While I don't disagree with you about the political ('social') aspect of any of this, I can't help but wonder what your conception of the *logistics* of such a higher-phase mode may possibly be like, if it is to eschew any kind of administration over quantities -- as I understand it.
You've deferred this aspect, understandably, but in your blanket arguments against formalism can you possibly posit how a DotP *might* conceivably organize its material affairs, including mass production?
Determination of material values
labor [supply] -- Labor credits are paid per hour of work at a multiplier rate based on difficulty or hazard -- multipliers are survey-derived
This sounds like an equivalent measure of accounting for value production; value with a different equivalence (in this case labor credits instead of money proper).
I'll maintain that the labor credits formulation is *not* equivalent to monetary values since they are not exchangeable for material goods (as for consumption) of any kind.
Here's from a recent conversation on this issue:
The point of the 'political balance sheet' is to illustrate that labor itself -- even a post-capitalist liberated labor -- is always something of an inherent risk, since one is expending part of their life-limited time and effort for some endeavor.
The difference between today's monetary wages, and my proposed 'labor credits' is that -- since commodity production and abstract monetary valuations would no longer exist -- the labor credits would function as a liberated-labor-*organizing* tool, like shares of liberated-labor brokering power.
While the larger society would set the overall social context of direction and demands, the *logistics* for fulfilling such -- as you've been inquiring about -- would necessarily be within the domain of (liberated) labor. The circulation of labor credits would enable particular "hiring" forever going-forward, but only to the extent that one has put in proportionate labor time -times- effort oneself, for those labor credits in possession.
In other words, in a world of fully collectivized assets and resources, with no private ownership, *everything* of material worth would have to be measured in terms of (liberated) 'service' -- *not* material commodity (monetary) valuations. The liberated laborer would have to individually assess whether or not to participate in available (mass) projects, and, if so, for what rates of future-liberated-labor-brokering power, as realized in earned labor credits -- hence the 'gains' and 'loss' aspect of the 'political balance sheet', since one could either work to *bring in* labor credits, or else *pass along* earned labor credits to facilitate the liberated labor of others.
[5] communist supply & demand -- political balance sheet
http://s6.postimage.org/ro7mf88a5/5_communist_supply_demand_political_balan.jpg (http://postimage.org/image/ro7mf88a5/)

Information provided
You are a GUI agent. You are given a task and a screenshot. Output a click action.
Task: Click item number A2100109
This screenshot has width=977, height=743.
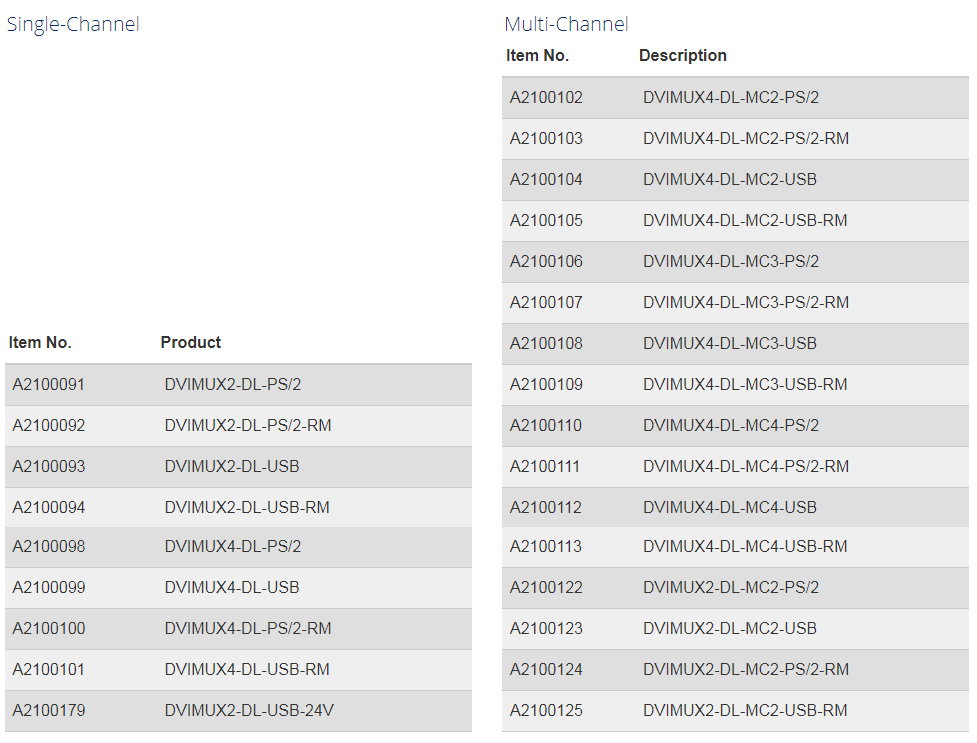(546, 385)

Tasks to perform
A – Reproduce the passage of the labor credits discussion starting at "While the larger" and ending at "credits in possession.".
B – Carry on the labor credits discussion from its final line.

Task-by-task results
A –
While the larger society would set the overall social context of direction and demands, the *logistics* for fulfilling such -- as you've been inquiring about -- would necessarily be within the domain of (liberated) labor. The circulation of labor credits would enable particular "hiring" forever going-forward, but only to the extent that one has put in proportionate labor time -times- effort oneself, for those labor credits in possession.

B –
What reason is there to assign remuneration or recognition of work contributed?
This would be the 'accounting' aspect of a post-capitalist societal order, though one not tied to material-item (commodity) valuations of any kind.
This sounds like a roundabout way to get to a recognition of SNLT via a more direct way to find a computation of it (creating a system to assign values to different categories of average labor time).
If you like, though obviously the method doesn't do it directly -- rather it's a framework that could readily be used for such.
Ownership / control
labor [supply] -- Only active workers may control communist property -- no private accumulations are allowed and any proceeds from work that cannot be used or consumed by persons themselves will revert to collectivized communist property
But the working-class only exists by nature of its relationship to capital; if capital no longer exists, neither does the proletariat- the proletariat can only exist if capital (rather than just 'capitalists') still exists- it's a dual relationship that presupposes each part, yin & yang type deal. It also forgoes all those who can't work, who don't work enough (according to a central authority) etc.
Yes, agreed, of course, but there's nothing in the framework that indicates anything resembling 'capital', or monetary valuations of any kind. ('Property', 'assets', and 'resources' are meant strictly in the generic sense.)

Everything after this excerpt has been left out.